In het zgn. register van de 50e penning van verkopingen en collaterale successiën staat bij 3 april 1731:
Heeft de heer R. van Langen bekent gemaakt dat in ’t laaste van de gepasseerde maant februarij van Jannes Schultink hadde aangekoft desselfs keuterstede het Schultink genoemt, nevens de Koele, vier stucke lants in den Aneresch, tesamen voor f. 1200,-

Uit het vrijwillig rechterlijk archief van het Schoutambt Hardenberg blijkt dat de katerstede Schultenk genaamd, met sijn huisinge en onderhorige landerien, gelegen te Ane, in 1780 eigendom was van de hoogwelgeboren heer vaandrig Jan Hendrik van Langen. In zijn testament liet hij de katerstede na aan zijn zoon Roelof van Langen.

De griffier van Hardenbergs Vredegerecht, G.J. Crull, registreerde op 1 september 1811 een akte op verzoek van Roelof van Langen en echtgenote Cunera Alberta Mulder te Hardenberg. Zij verklaarden 599 gulden schuldig te zijn aan de heer Hermannes Poppe en echtgenote J.C. Kok te Zwolle. Als onderpand stelden ze o.a. hun comparanten eigendommelijke katerstede no. 14, het Schuldink genaamd, bestaande in een huis en gaarden daarbij gelegen, en ongeveer twee dagwerken zaaij- en groenland, het Maatjen bij Grootebuul, zo en in diervoegen als het door des comparanten wijlen vader en schoonvader op den 17 november 1767 uit het versplitte erve Waterink te Ane is aangekogt (aktenr. 85).

•••

Gegeven opdracht: Schrijf de tekst over de geschiedenis van de katerstede Schultink te Ane verder, aansluitend op de laatste zin.

Aangeleverd materiaal:
•••

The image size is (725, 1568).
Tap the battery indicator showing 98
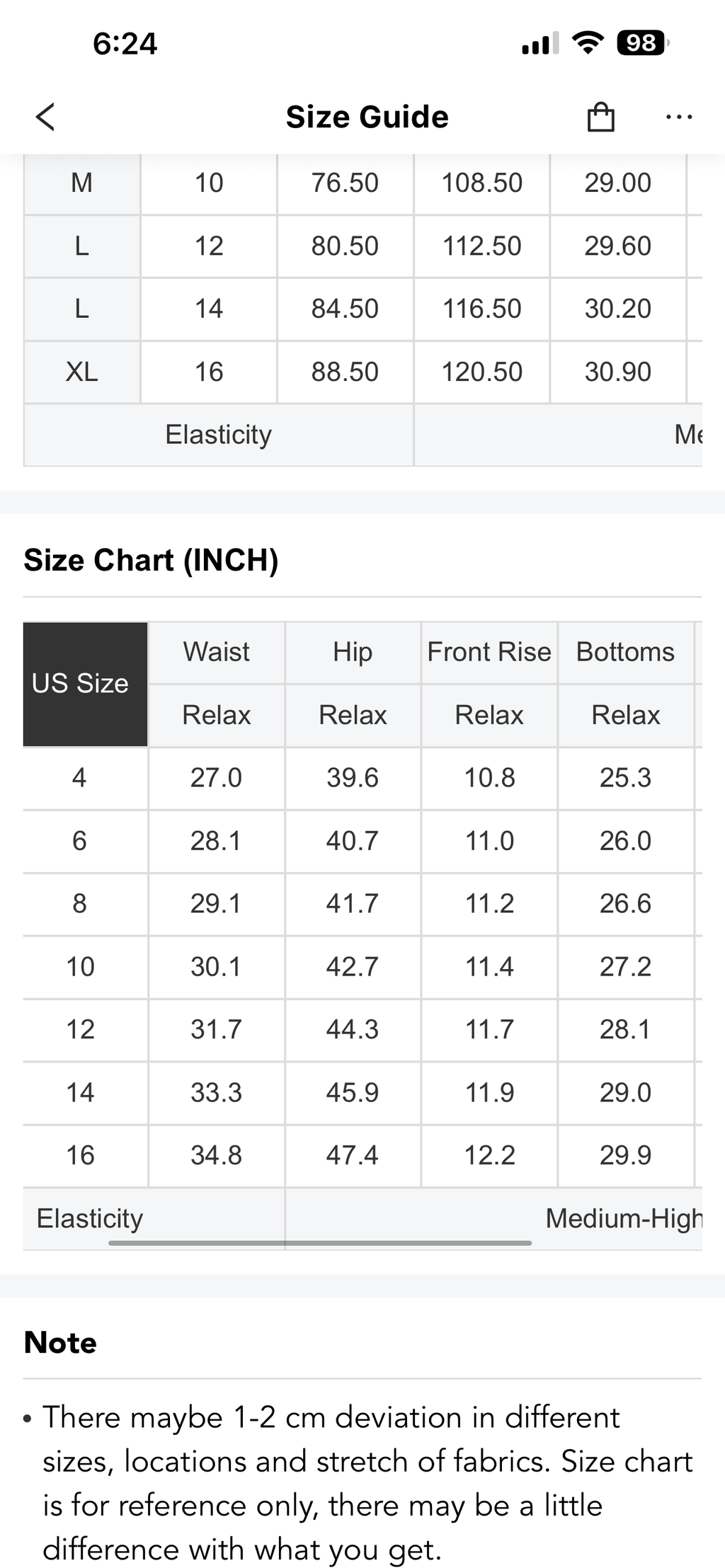tap(643, 43)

•••

Antwoord:
Notaris Antoni van Riemsdijk hield op 15 april 1823 een boedelinventarisatie van alle nagelaten onroerende en roerende goederen van Cunera Alberta Mulder, de overleden echtgenote van Roelof van Langen. Zij was op 17 januari 1823 overleden te stad Hardenberg. Tot de vaste goederen (onroerende goederen) behoorde de katerstede het Schultink, te Aane, aan edoch ten noorden van den publieken weg na Coevorden liggende, en bestaande uit derzelver twee bouwmanswoningen en schuur, no. 14 en 15 (aktenr. 276).

Overijsselsche courant, d.d. 3 oktober 1823.

Enkele maanden later hield notaris Antoni van Riemsdijk een openbare veiling van een groot aantal onroerende goederen, op verzoek van weduwnaar Roelof van Langen. Onderdeel van die veiling waren twee katersteden die beide ’t Schultink genoemd werden, resp. huisnummer 14 (kavel 16) en 15 (kavel 17) in Ane. Het ene werd bewoond en gebruikt door Arend Schultink (nr. 14) en het andere door Gerrit Jan Huisjes (nr. 15). Het zestiende kavel werd verkocht en gegund aan Derk Grotebuil voor 650 gulden (aktenr. 333).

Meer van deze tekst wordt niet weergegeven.